I'll go ahead and choose Drop Shadow here, and let's say I want to offset my text from its background. I might go down to the Distance value because I want to increase the distance between the Drop Shadow and the text. So I will go ahead and press Shift+ Up Arrow to increase it to 15 pixels. Then I'll tab my way past Spread, because who knows what the heck that thing is doing, and I will go down to Size, which should be called Blur, it seems like, if you're new to the effect, and I will go ahead and take that up to 15 pixels as well. So it matches the Distance value, because having identical Distance and Size values seems to work out for most drop shadows, and then I might take the Opacity value down a little bit to, let's say, 55% because I'm using Shift+Up Arrow and Down Arrow in order to change these values.

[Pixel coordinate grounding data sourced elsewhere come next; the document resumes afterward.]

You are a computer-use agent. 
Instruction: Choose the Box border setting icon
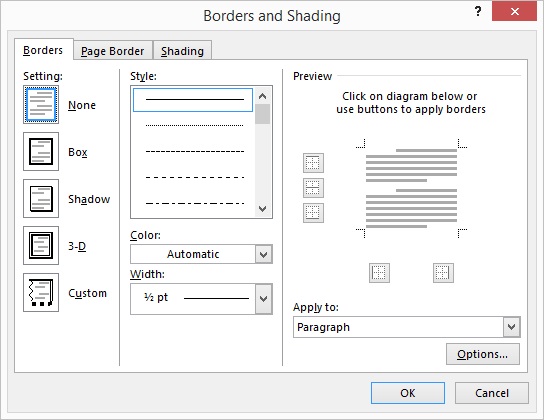41,152
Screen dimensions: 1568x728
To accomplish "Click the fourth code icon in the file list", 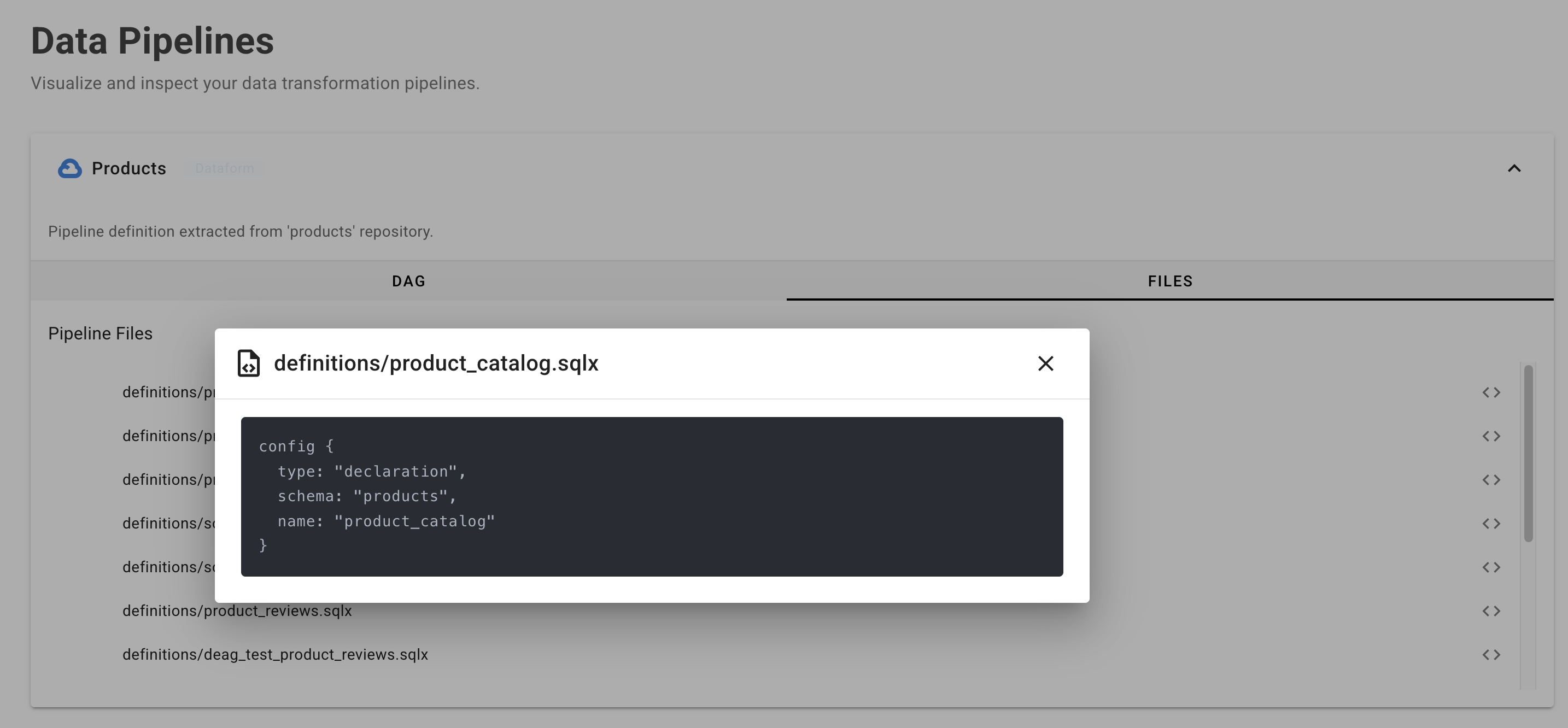I will (x=1492, y=523).
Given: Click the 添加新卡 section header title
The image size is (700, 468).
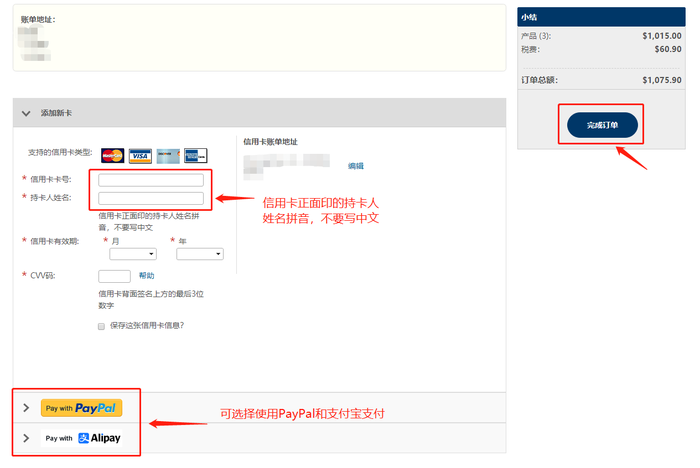Looking at the screenshot, I should tap(56, 114).
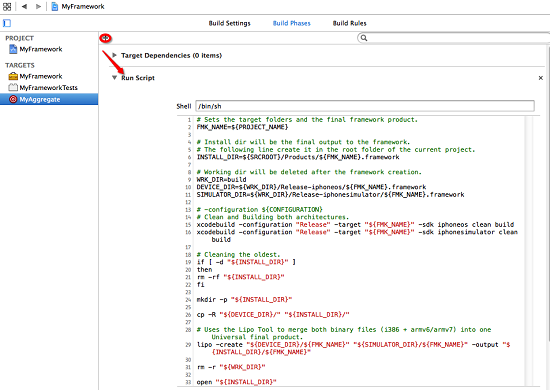Select the MyFramework project item
Screen dimensions: 550x390
click(x=35, y=49)
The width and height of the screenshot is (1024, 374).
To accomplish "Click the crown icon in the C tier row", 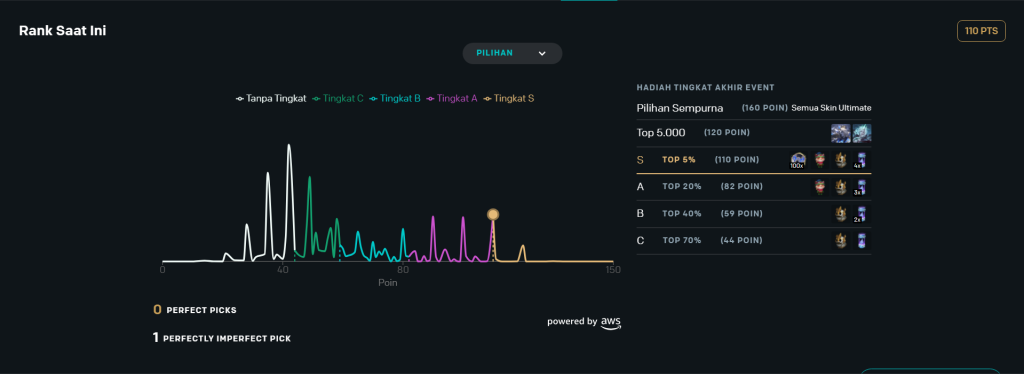I will pyautogui.click(x=841, y=240).
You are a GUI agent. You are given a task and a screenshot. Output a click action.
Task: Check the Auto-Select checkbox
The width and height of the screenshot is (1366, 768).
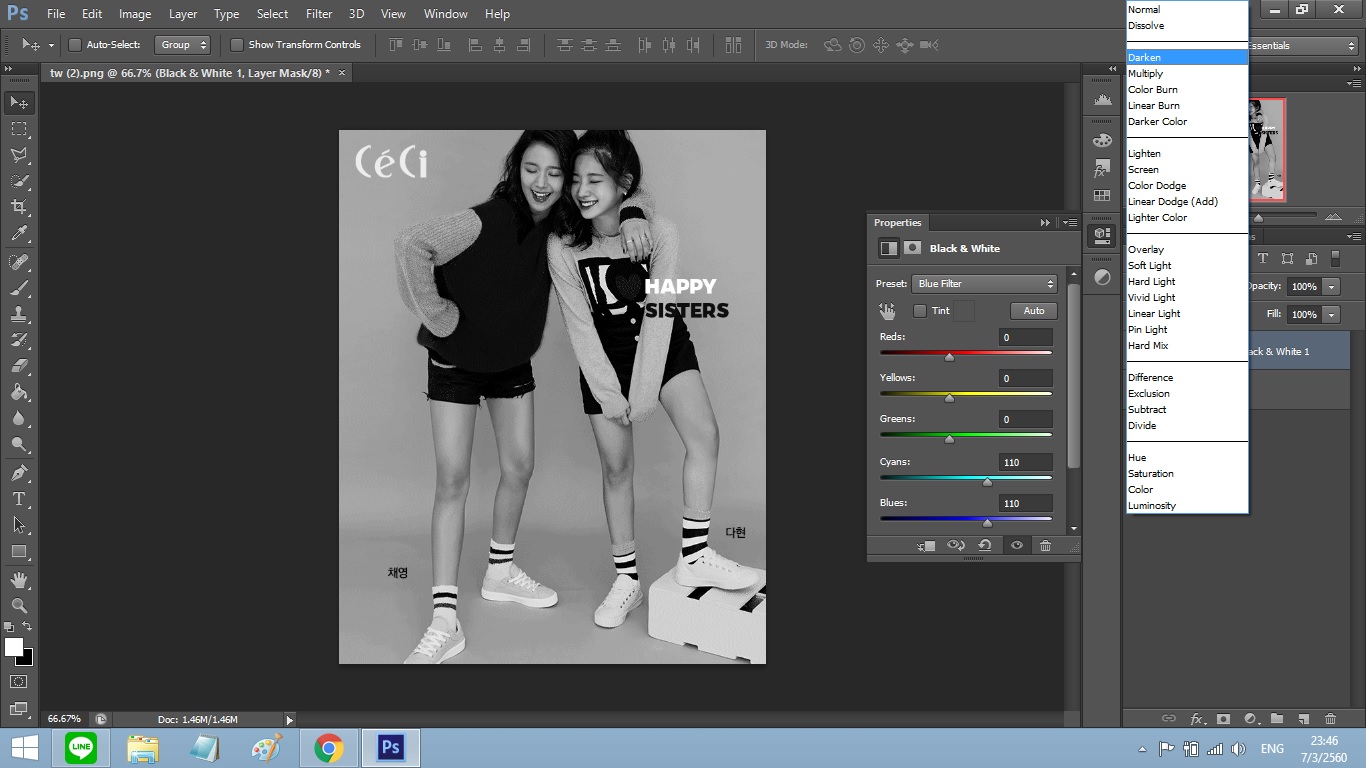click(75, 45)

And I end up getting a reasonable amount of offset between my text layer right here, and its background and certainly, the text is more legible. So what the heck? I will go ahead and click OK in order to apply that modification and if I'm really feeling ambitious, I might change the blend mode from Normal to something like Screen and gosh, I get a heck of an effect right here. Based on my experience with watching people work inside of Photoshop, that's about as deep as most people get into layer effects, but you have to bear this in mind.
Even though that's a pretty routine application of a layer effect, first of all, used to be in the old days before we had layer effects, Drop Shadows were actually quite hard to create. They were 5 to 10-minute operations, because you had to create them manually. Also, if you double-click on Drop Shadow right there, you can modify any setting you've applied so the entire affair is parametric; it's very quick, it's low impact, it doesn't add much of anything to the file size, and there are tons and tons and tons of options here inside this layer style dialog box.
This one dialog box houses every single layer effect and in fact offers more options than any other dialog box inside of Photoshop, and most, if not all of them, are exceedingly practical. All right, so there's your everyday average drop shadow, neither amazing nor inspiring. However, I think of we apply a little creative energy here, there is plenty of amazement and inspiration to go around as we'll begin to see in the next exercise.